Brazilians Offended Over Destruction of Christ the Redeemer

"2012" billboard shows statue meeting its maker

A new billboard depicting the destruction of Christ the Redeemer has some members of the Brazilian community upset.

The ad, located on La Brea Avenue just north of Hollywood Boulevard, is part of a campaign for the movie "2012."

The film is based on the latest apocalyptic craze that according to the Mayan calendar, the world will end on Dec. 21, 2012 -- leaving us plenty of time to watch "2012" in theaters and eventually buy the DVD or Blu-ray. How convenient.

The film's billboard campaign has offended multimedia designer Sara Vieira. She is now trying to mobilize LA's Brazilian community and Catholic Church groups to have the ad taken down.

Vieira, who in full disclosure also designs websites for NBC, says the billboard is offensive:

I think it's disrespectful to have the image of Jesus Christ like that on the streets!! It's very disturbing and I would like for SONY to take it down immediately!! ALL OF THE BILLBOARDs with the image of Jesus Christ! I am sure every person in Brazil and the Catholic Church will agree with me as well!

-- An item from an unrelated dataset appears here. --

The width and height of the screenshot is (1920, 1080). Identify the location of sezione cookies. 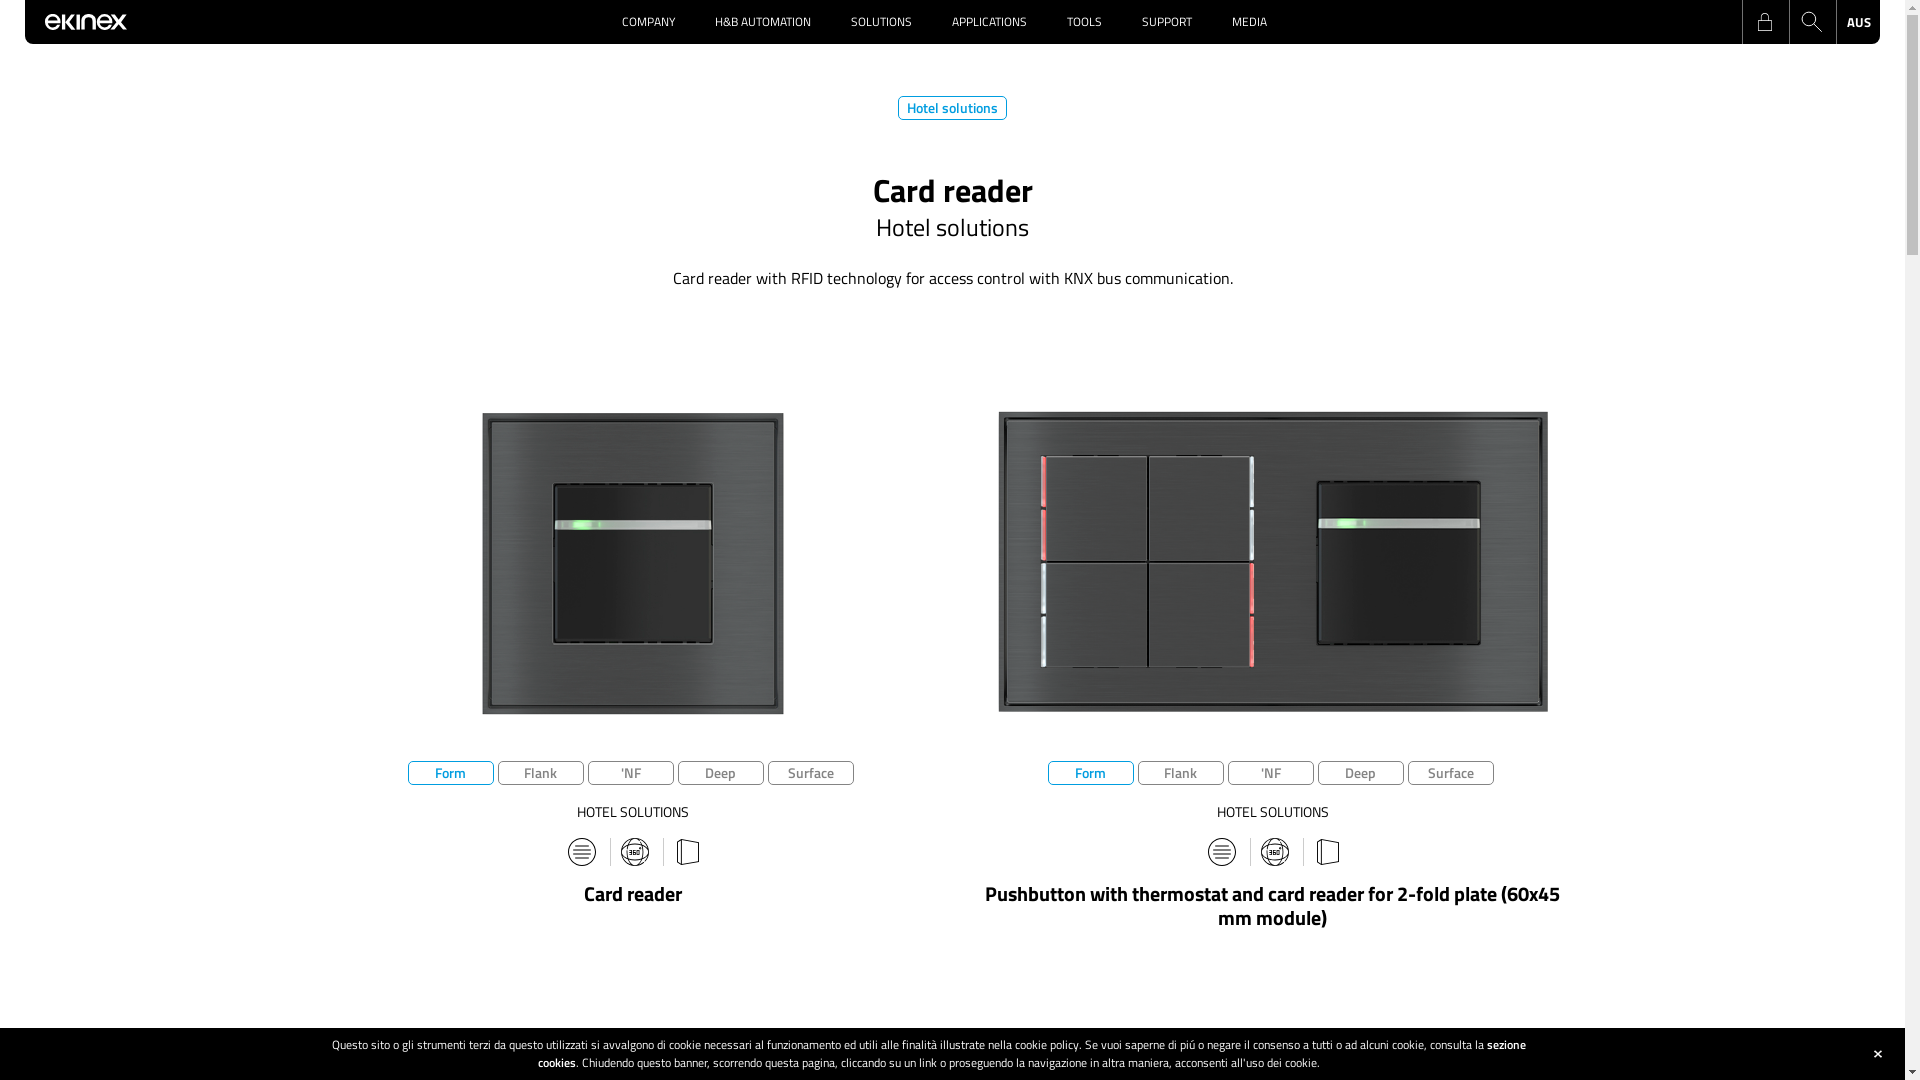
(1032, 1054).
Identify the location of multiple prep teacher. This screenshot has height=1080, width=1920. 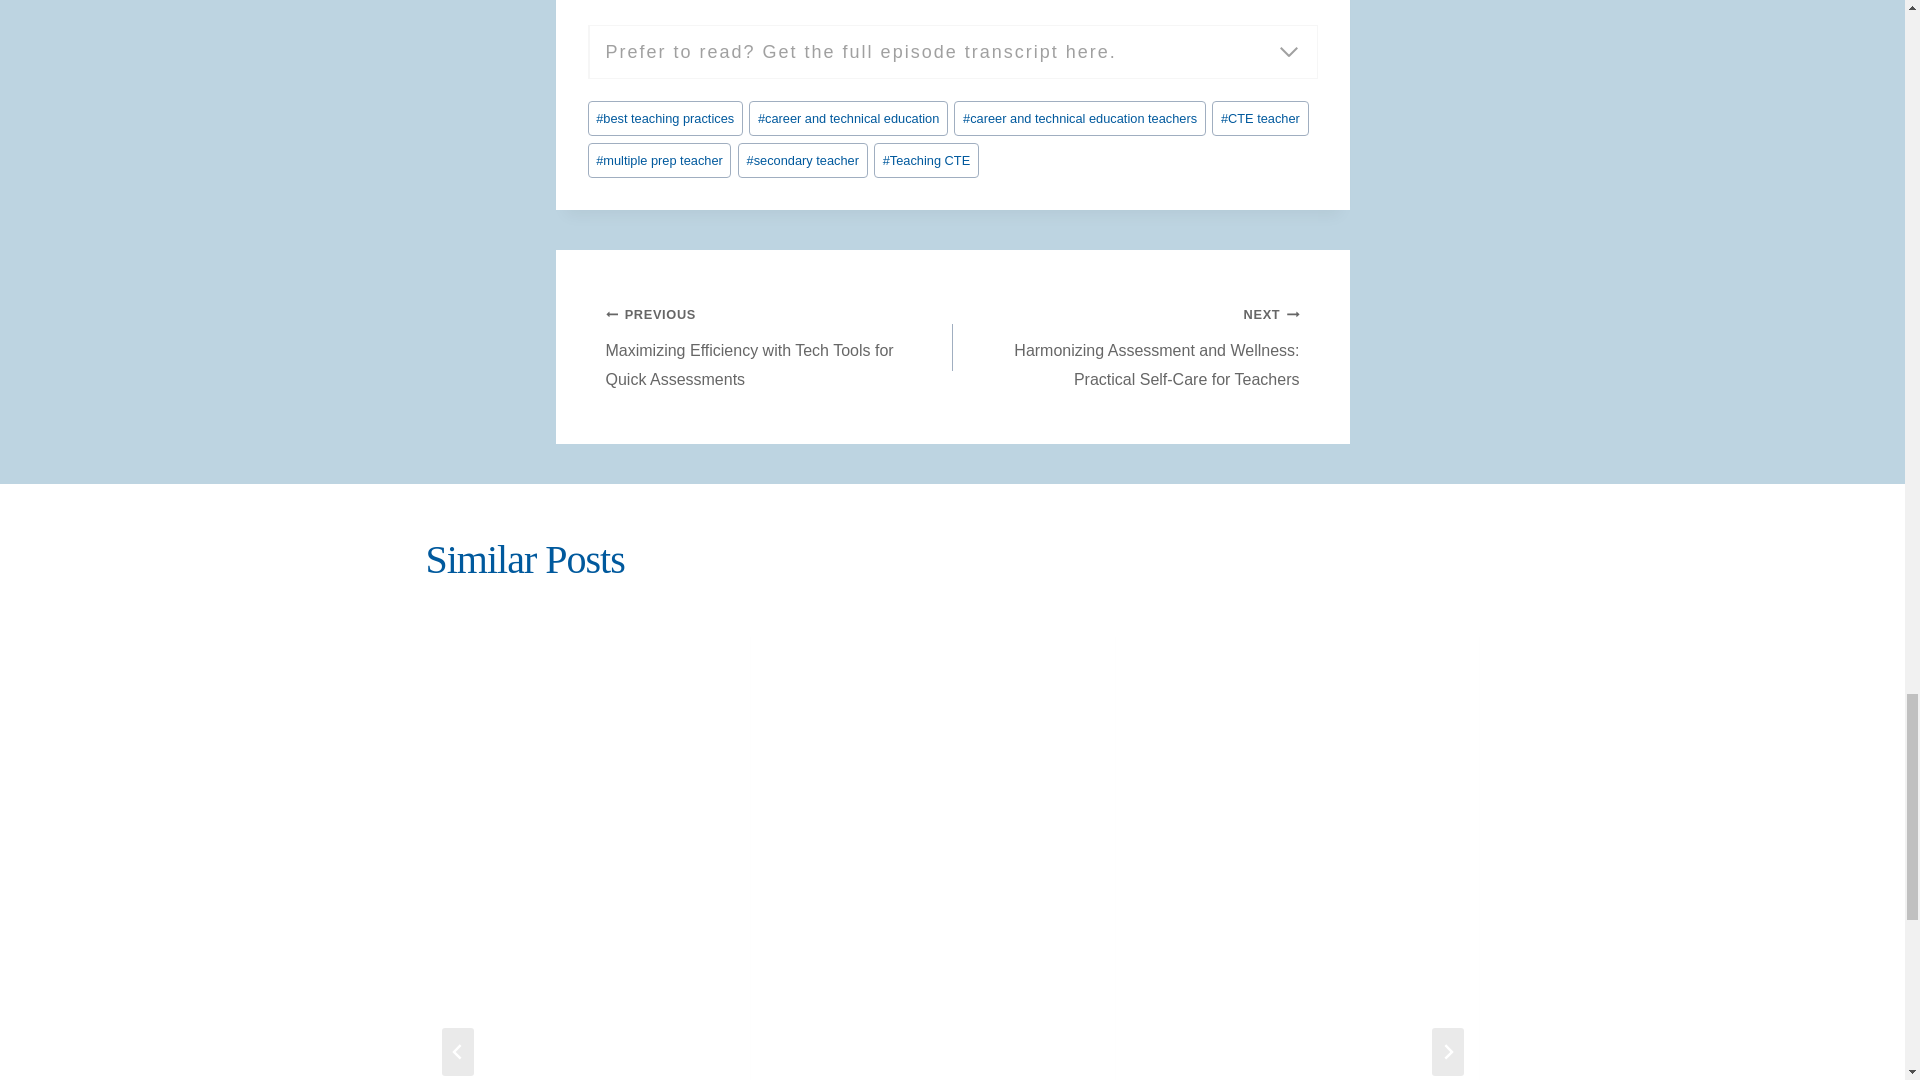
(659, 160).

Vieira has a suggestion for the promoters of the movie:

Why don't they use YOUR Statue of Liberty? Instead of Messing with my country!??

They probably didn't use the Statue of Liberty because it's the ultimate cliché in disaster movies (see: Escape from New York, Planet of the Apes, Independence Day, Deep Impact, The Day After Tomorrow and Cloverfield). If there's a way to defile Lady Liberty, Hollywood's already tried it (We're looking at you, Ghostbusters).

In Sony's defense, we think everything in the world (spoiler alert) is destroyed in the movie -- not just Christ the Redeemer. Which raises the question, could Sony depict the destruction of a world landmark without offending someone?

Destroy Big Ben, and Brits would be offended. Destroy the Taj Mahal and Indians would be upset (also possibly Donald Trump). The point is that when it comes to the end of the world, no landmark can be destroyed -- even in fiction -- without upsetting someone.

Even so, for now, the billboard will remain up.